___ TASK INPUTS ___

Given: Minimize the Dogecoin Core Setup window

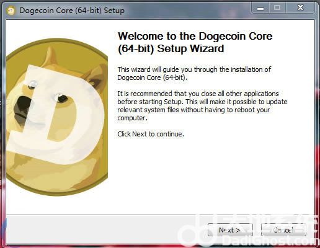Looking at the screenshot, I should [260, 8].
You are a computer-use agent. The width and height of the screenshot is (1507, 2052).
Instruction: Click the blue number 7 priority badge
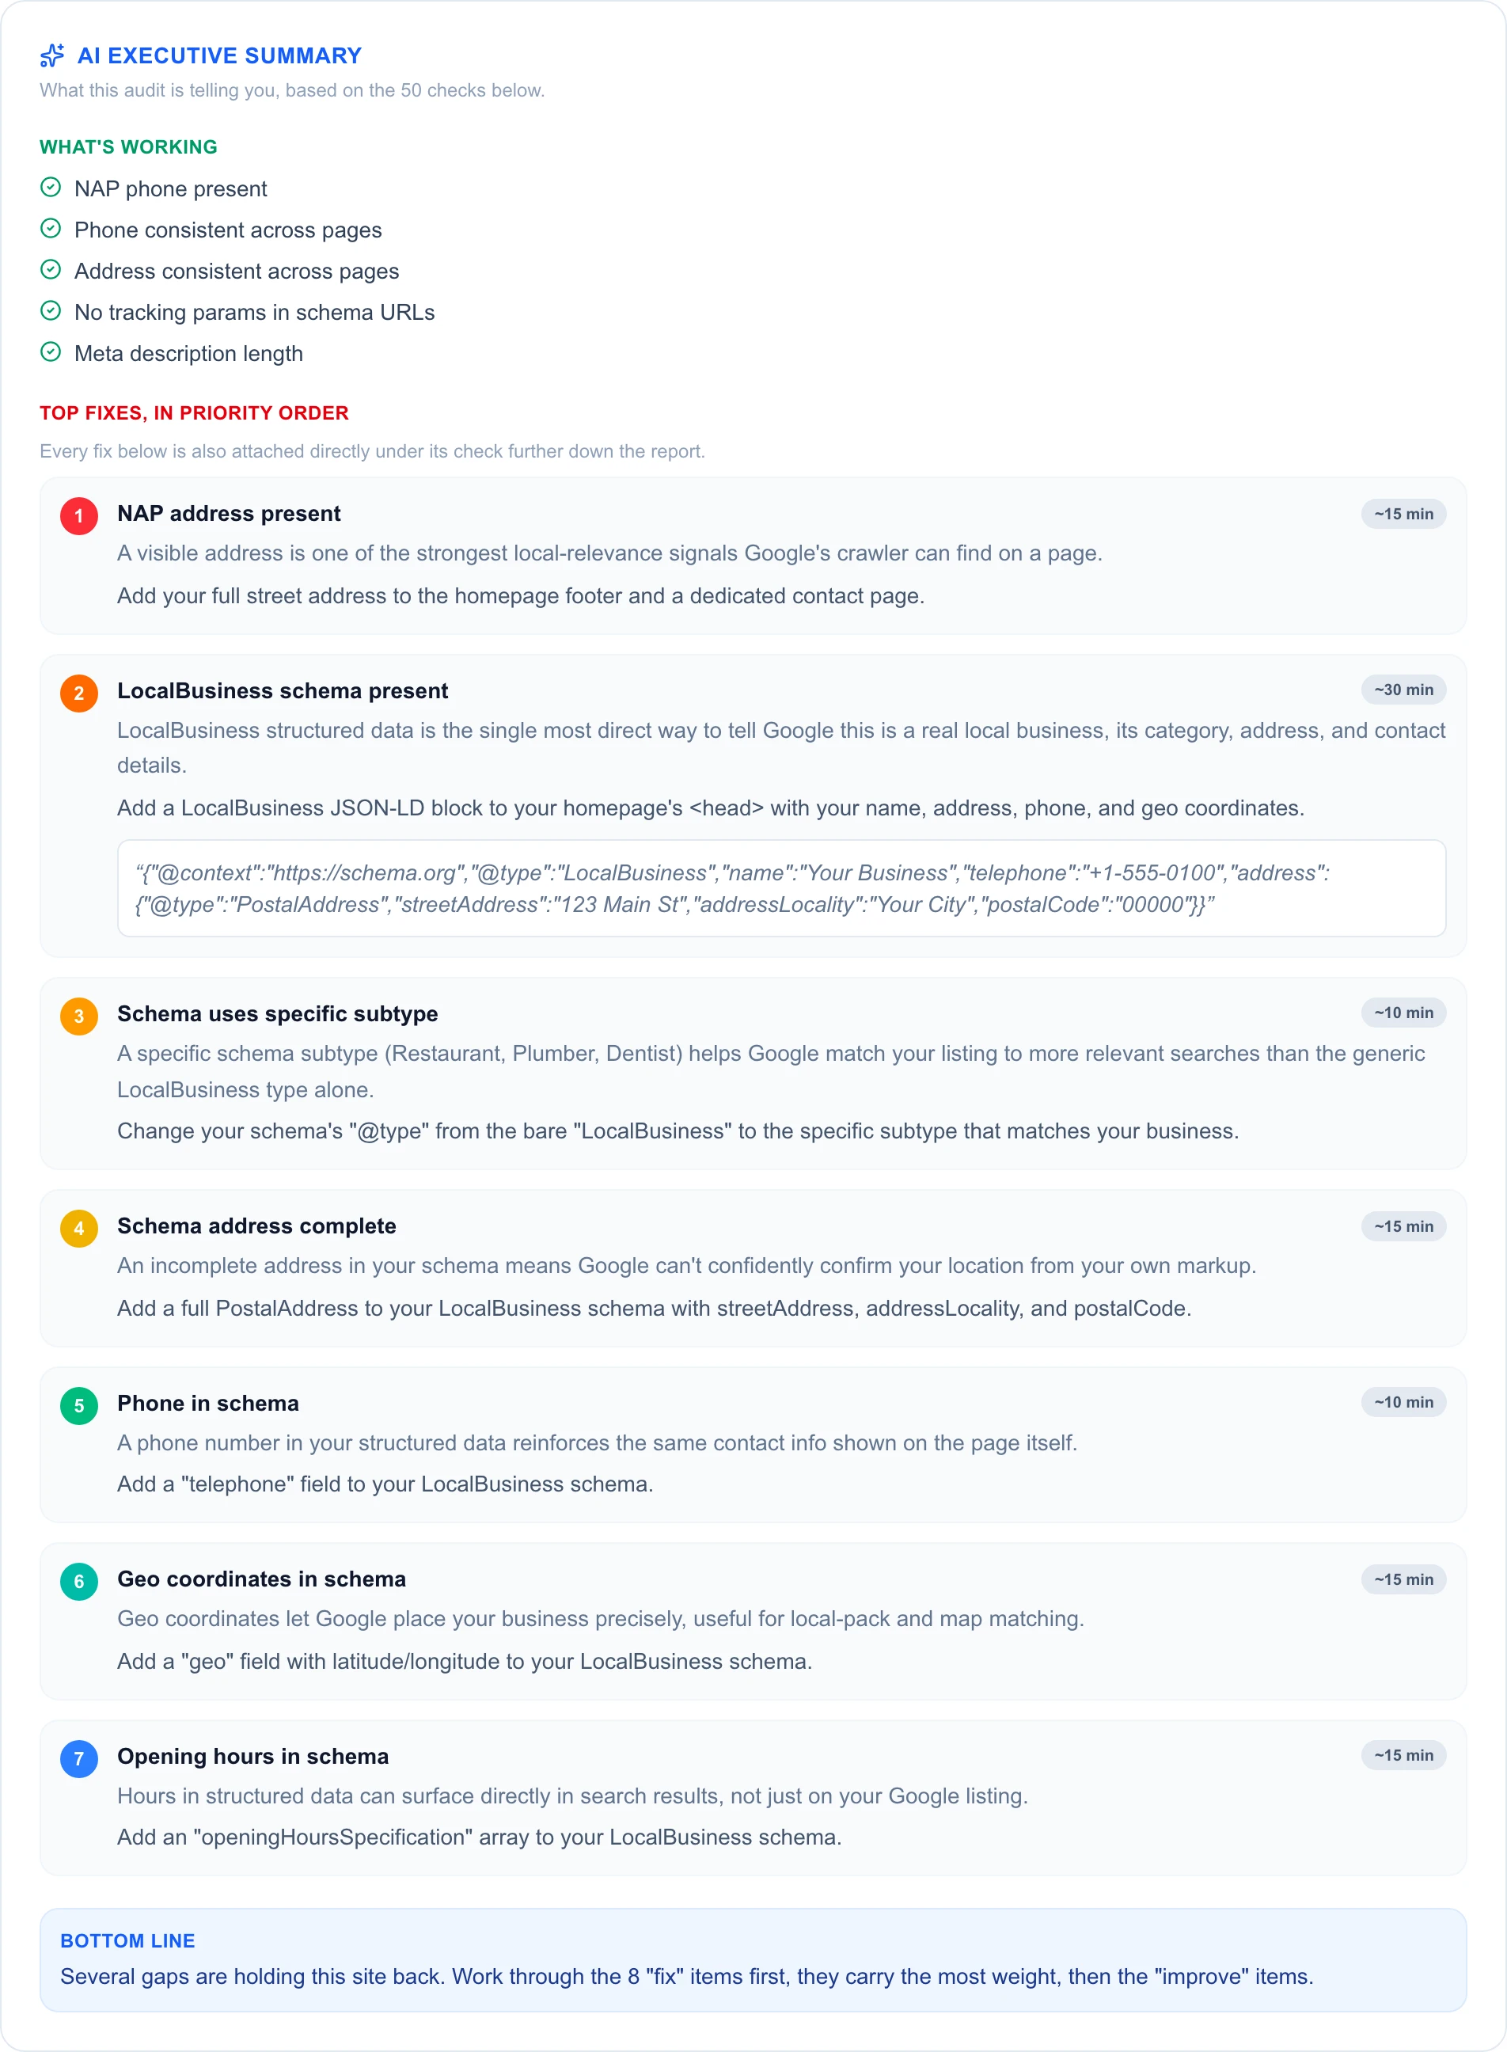point(79,1758)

___

Each line of the material above should be set down exactly, with no pictures.

Given: Minimize the Dogecoin Core Setup window

Looking at the screenshot, I should [260, 8].
You are a computer-use agent. The width and height of the screenshot is (1507, 2052).
Instruction: Click the blue number 7 priority badge
point(79,1758)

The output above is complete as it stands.